### Items

Begin

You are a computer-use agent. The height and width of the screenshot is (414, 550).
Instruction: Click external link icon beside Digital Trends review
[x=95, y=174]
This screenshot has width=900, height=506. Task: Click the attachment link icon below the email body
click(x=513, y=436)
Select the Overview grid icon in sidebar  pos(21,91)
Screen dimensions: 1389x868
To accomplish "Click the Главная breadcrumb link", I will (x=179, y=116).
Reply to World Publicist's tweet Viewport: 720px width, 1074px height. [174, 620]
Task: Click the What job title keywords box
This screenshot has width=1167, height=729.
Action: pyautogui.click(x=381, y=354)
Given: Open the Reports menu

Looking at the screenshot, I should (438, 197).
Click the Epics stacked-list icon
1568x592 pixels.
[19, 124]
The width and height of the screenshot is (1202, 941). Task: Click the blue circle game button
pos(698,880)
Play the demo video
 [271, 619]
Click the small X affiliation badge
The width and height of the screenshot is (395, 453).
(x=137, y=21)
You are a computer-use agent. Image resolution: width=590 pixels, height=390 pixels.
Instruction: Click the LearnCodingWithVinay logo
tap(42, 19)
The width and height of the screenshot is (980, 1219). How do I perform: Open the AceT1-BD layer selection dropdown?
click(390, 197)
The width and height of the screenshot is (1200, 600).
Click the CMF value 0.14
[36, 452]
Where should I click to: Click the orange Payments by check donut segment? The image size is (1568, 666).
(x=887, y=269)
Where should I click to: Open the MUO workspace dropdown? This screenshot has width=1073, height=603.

End

### Short exercise
Reproduce every row above verbatim, from the first to the last, without altering any character.

### Task solution
You are a computer-use agent. The height and width of the screenshot is (414, 550).
Instruction: Click external link icon beside Digital Trends review
[x=95, y=174]
This screenshot has width=900, height=506. Task: Click the attachment link icon below the email body
click(x=513, y=436)
Select the Overview grid icon in sidebar  pos(21,91)
Screen dimensions: 1389x868
To accomplish "Click the Главная breadcrumb link", I will (x=179, y=116).
Reply to World Publicist's tweet Viewport: 720px width, 1074px height. [174, 620]
Task: Click the What job title keywords box
This screenshot has width=1167, height=729.
Action: pyautogui.click(x=381, y=354)
Given: Open the Reports menu

Looking at the screenshot, I should (438, 197).
Click the Epics stacked-list icon
1568x592 pixels.
[19, 124]
The width and height of the screenshot is (1202, 941). Task: Click the blue circle game button
pos(698,880)
Play the demo video
 [271, 619]
Click the small X affiliation badge
The width and height of the screenshot is (395, 453).
(x=137, y=21)
You are a computer-use agent. Image resolution: width=590 pixels, height=390 pixels.
Instruction: Click the LearnCodingWithVinay logo
tap(42, 19)
The width and height of the screenshot is (980, 1219). How do I perform: Open the AceT1-BD layer selection dropdown?
click(390, 197)
The width and height of the screenshot is (1200, 600).
Click the CMF value 0.14
[36, 452]
Where should I click to: Click the orange Payments by check donut segment? The image size is (1568, 666).
(x=887, y=269)
Where should I click to: Open the MUO workspace dropdown? This screenshot has width=1073, height=603.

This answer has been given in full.